There are reports that Republicans in the Legislature are saying they would consider following the example of neighboring Arkansas, which started taking the extra federal Medicaid money eight years ago but with a caveat. Rather than adding the working poor to the existing Medicaid roles, Arkansas received a waiver from the federal government to use the money to help the newly eligible buy private health insurance.
That apparently was a better route politically to take in Arkansas, another conservative Southern state that was antagonistic to anything associated with former President Barack Obama.

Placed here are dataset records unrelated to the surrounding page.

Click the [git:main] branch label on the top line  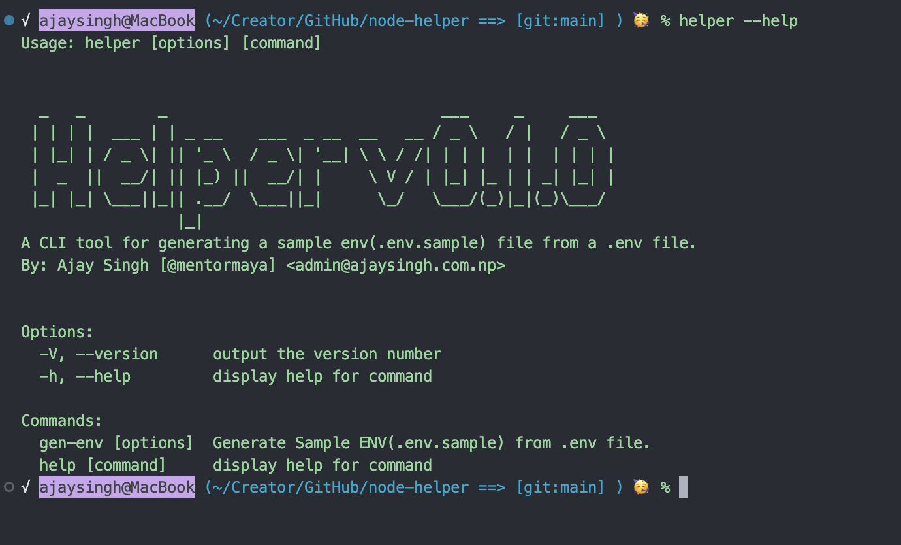[561, 21]
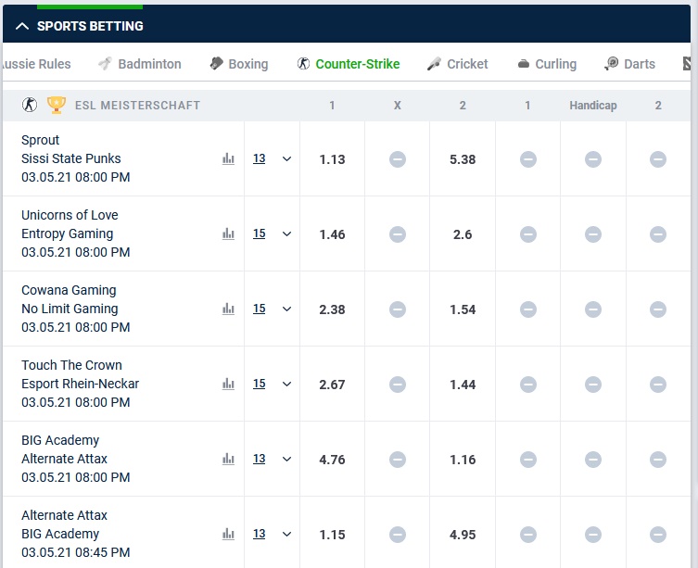This screenshot has width=698, height=568.
Task: Open statistics icon for Unicorns of Love match
Action: (x=228, y=234)
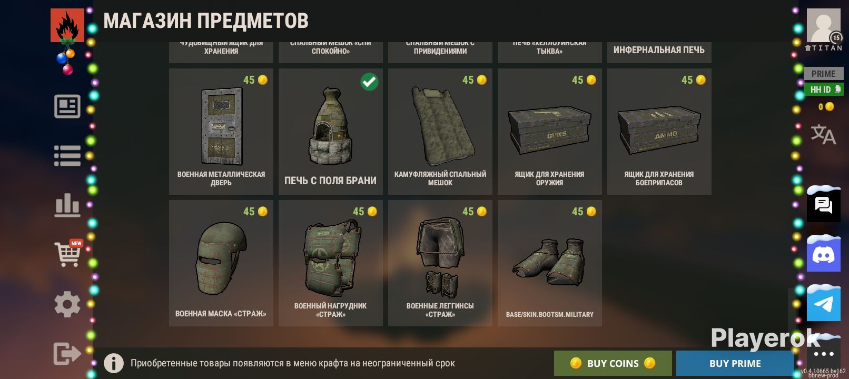The image size is (849, 379).
Task: Click the PRIME status label
Action: point(824,74)
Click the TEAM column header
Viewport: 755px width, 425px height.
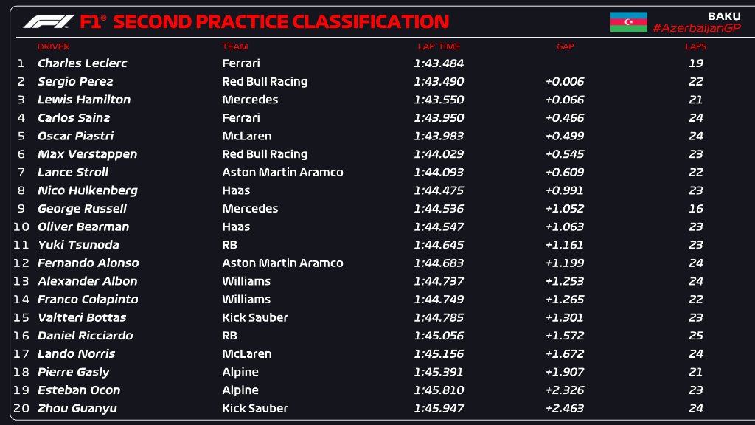click(x=235, y=46)
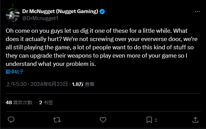206x129 pixels.
Task: Toggle the heart like button
Action: (x=103, y=120)
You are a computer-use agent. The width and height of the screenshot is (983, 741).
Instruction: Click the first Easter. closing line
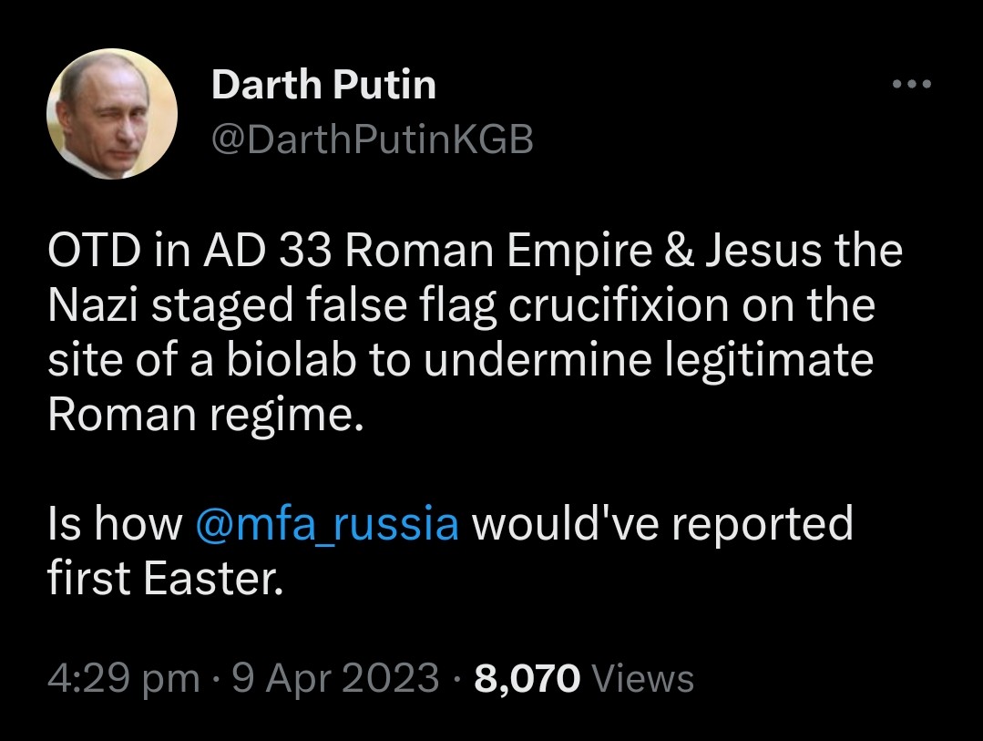click(x=165, y=579)
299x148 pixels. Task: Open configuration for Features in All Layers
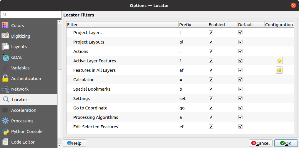(279, 70)
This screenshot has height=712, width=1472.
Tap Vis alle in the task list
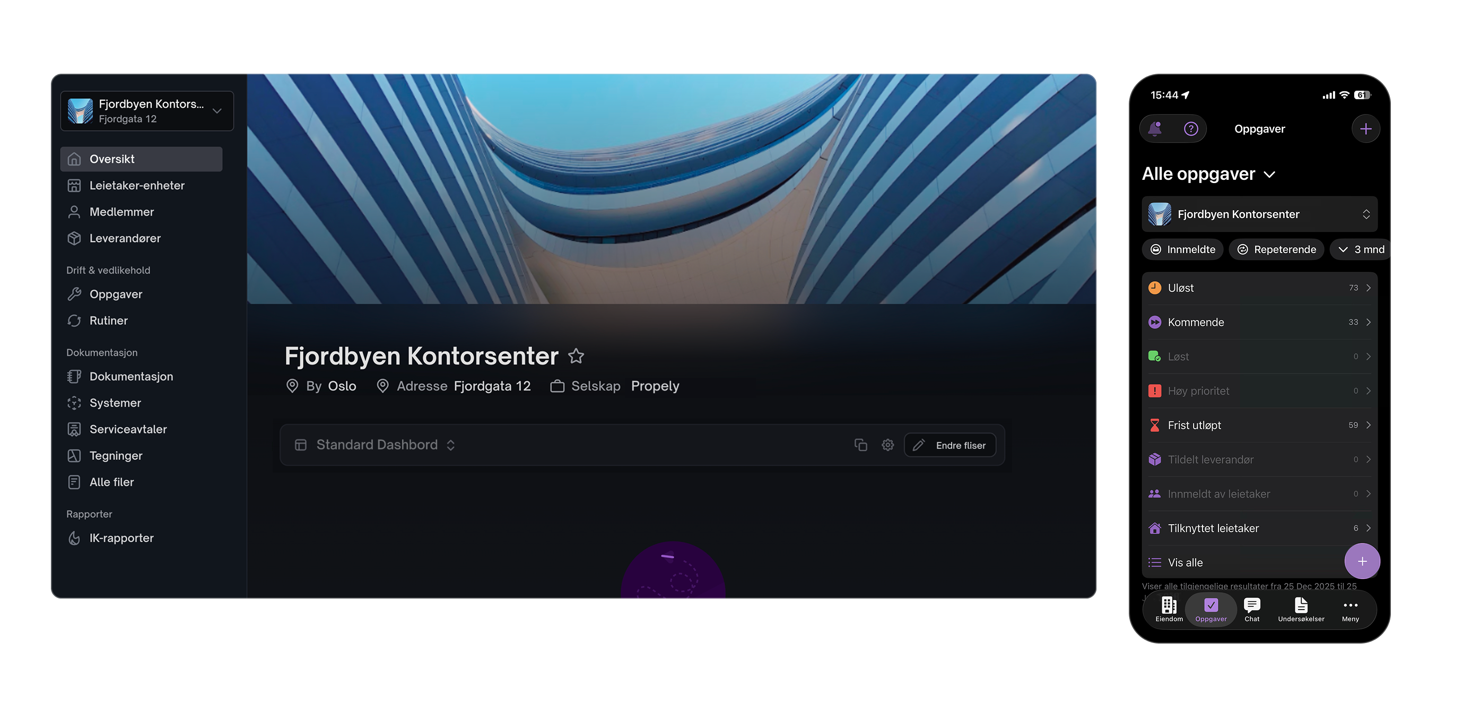click(1185, 562)
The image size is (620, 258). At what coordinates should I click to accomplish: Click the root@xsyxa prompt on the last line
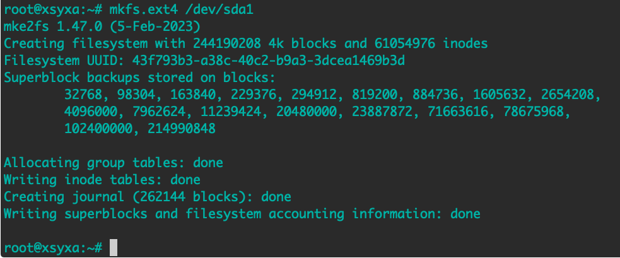tap(53, 248)
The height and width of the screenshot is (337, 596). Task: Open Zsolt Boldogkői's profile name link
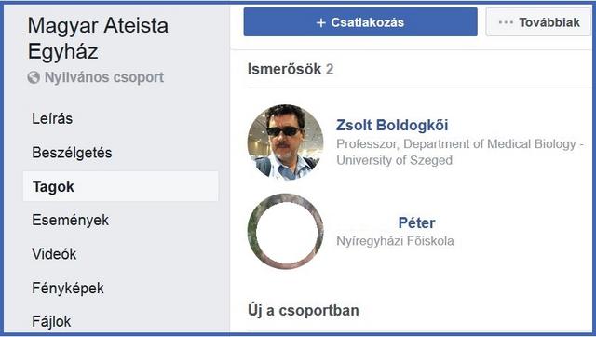pos(392,125)
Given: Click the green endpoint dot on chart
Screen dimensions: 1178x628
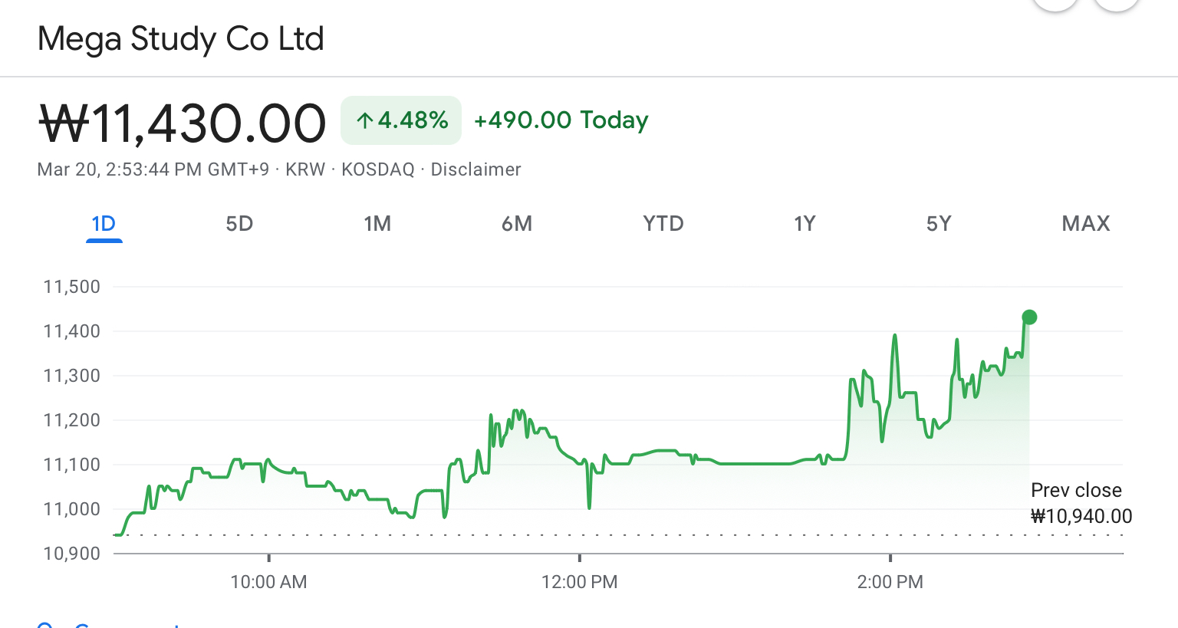Looking at the screenshot, I should tap(1029, 317).
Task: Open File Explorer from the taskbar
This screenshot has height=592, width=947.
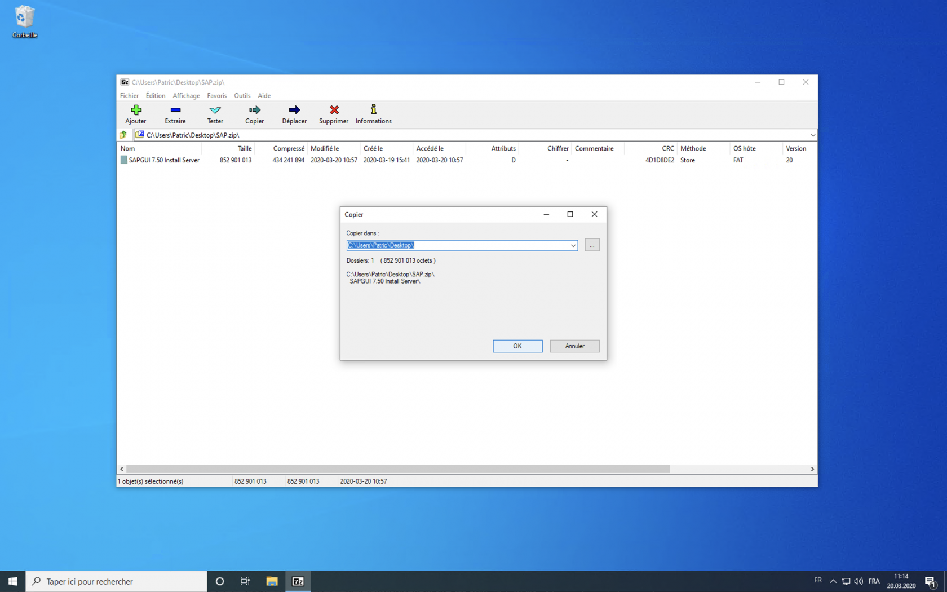Action: point(272,581)
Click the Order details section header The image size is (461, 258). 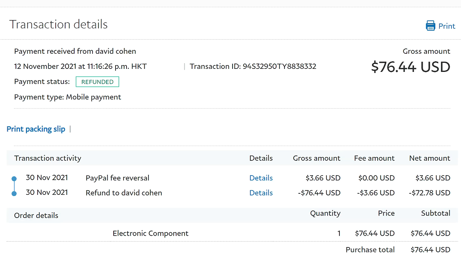pos(36,215)

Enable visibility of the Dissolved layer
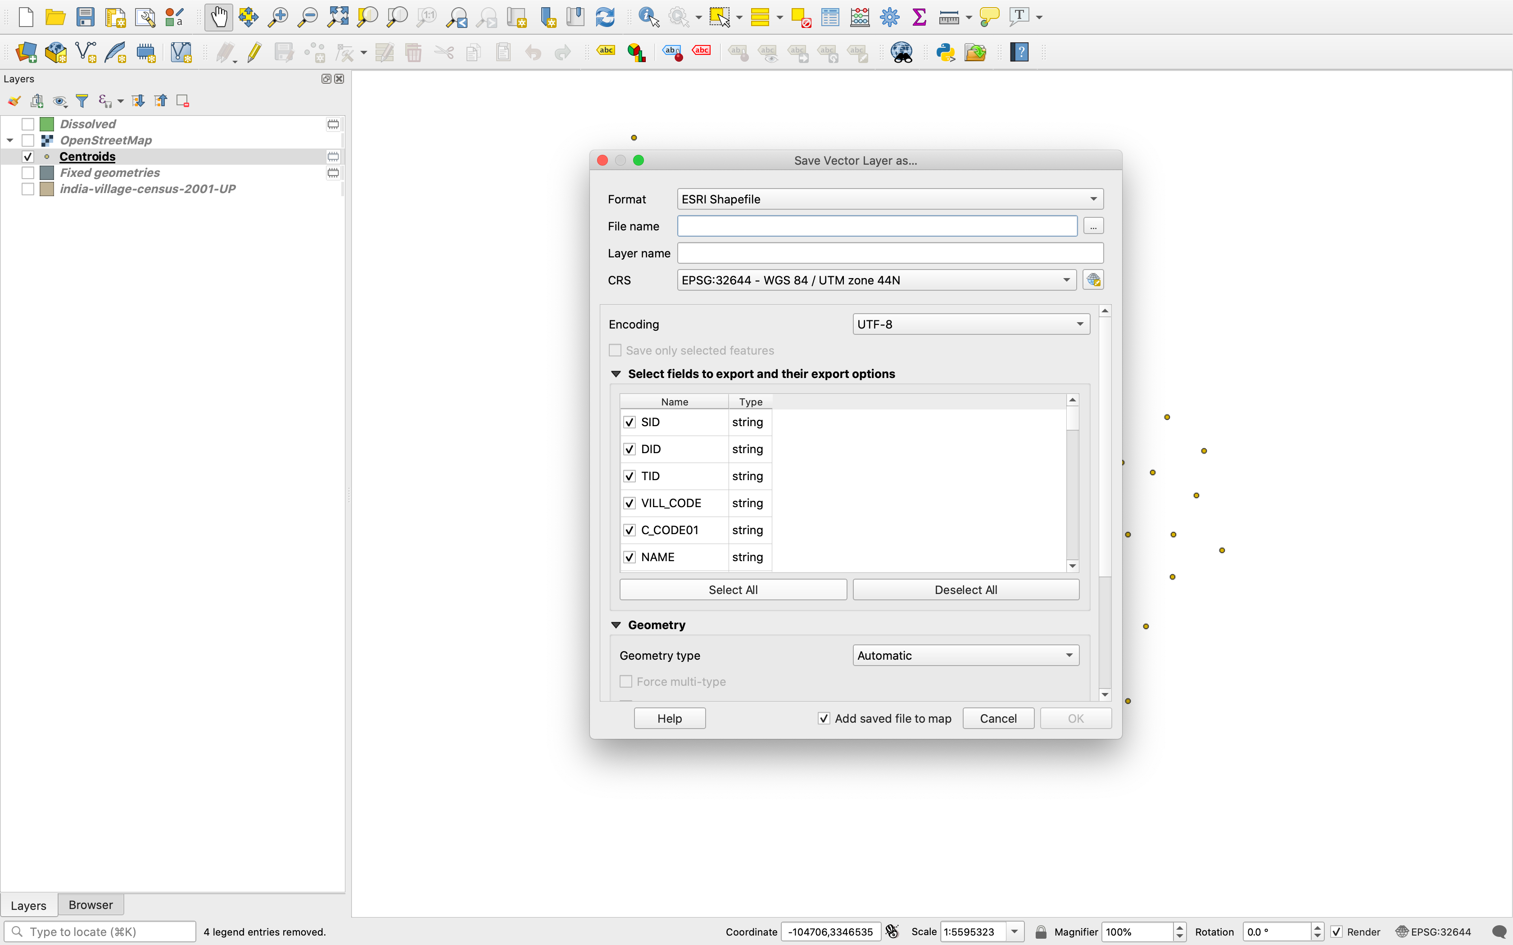pos(28,124)
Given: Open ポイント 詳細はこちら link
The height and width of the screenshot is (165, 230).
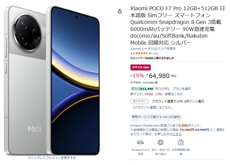Looking at the screenshot, I should pyautogui.click(x=174, y=94).
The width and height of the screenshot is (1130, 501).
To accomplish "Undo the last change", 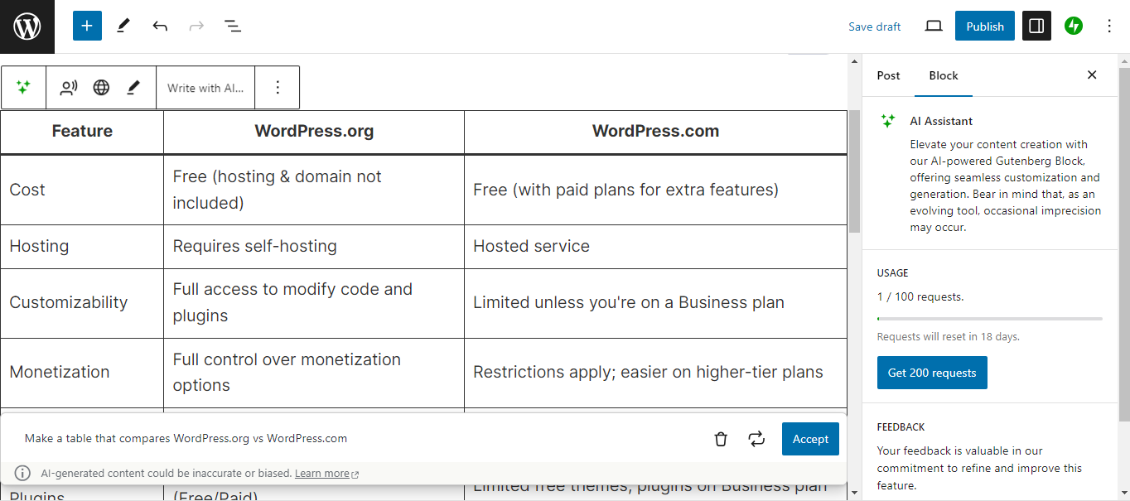I will [x=160, y=26].
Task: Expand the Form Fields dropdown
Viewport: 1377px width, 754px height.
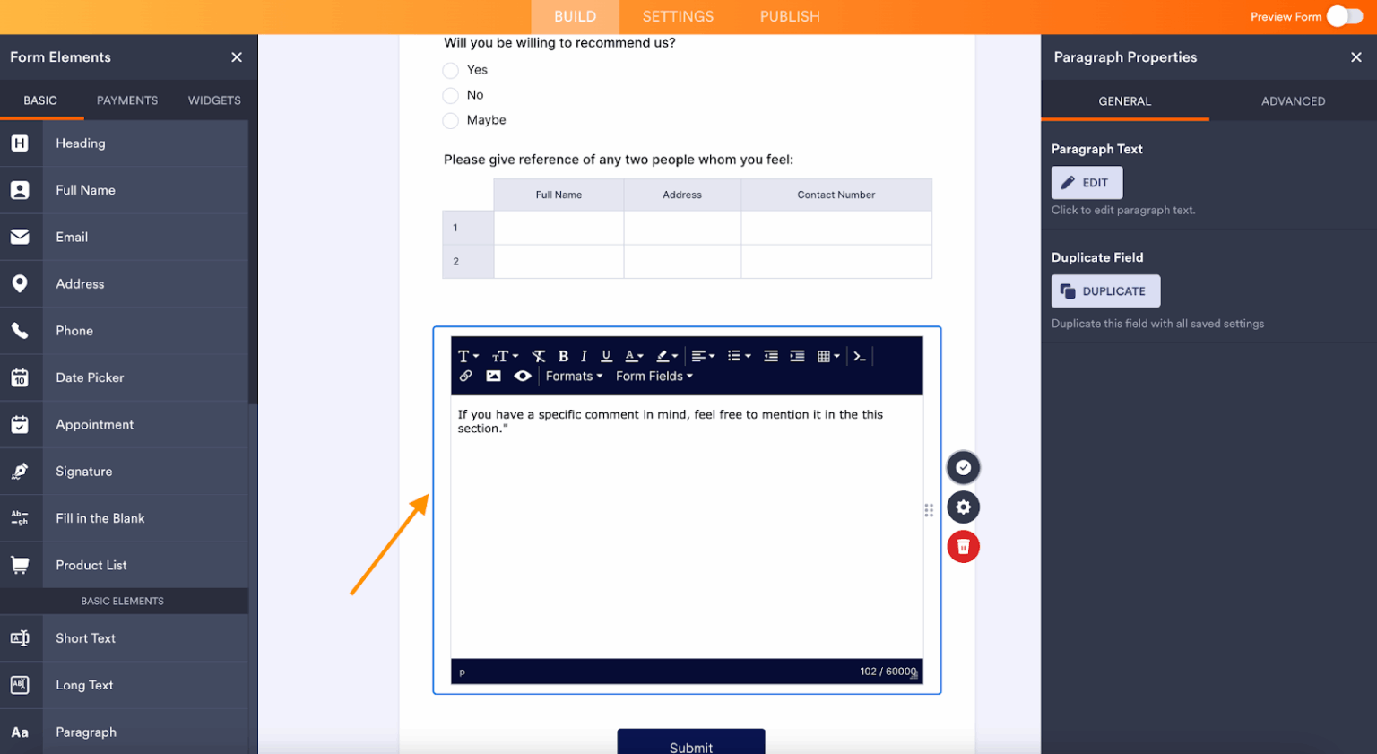Action: [x=654, y=376]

It might be the better route to take in Mississippi as well for the same reason.
But is it the best?
That would be difficult to say affirmatively. So far, 39 states and the District of Columbia have agreed to expand Medicaid since the Affordable Care Act, better known as Obamacare, made that an attractive option. Arkansas and two others — Iowa and New Hampshire — initially went the private insurance route. Arkansas is the only one left still doing so, however. The other two changed back to the more traditional method of adding the newly eligible to the government insurance program because these states found it more cost-efficient, according to the reporting of Mississippi Today.
So, let’s see. Thirty-eight states found they could get more bang from the federal buck by sticking with traditional Medicaid. One state went the private insurance route.
If you were making a decision for your business or your family, which would you follow? The vast majority of what other businesses and families are doing, or the one outlier?
Nevertheless, if copying Arkansas is the best that Mississippi can do, much better that than sticking with the self-inflicted damage that has been caused by doing nothing.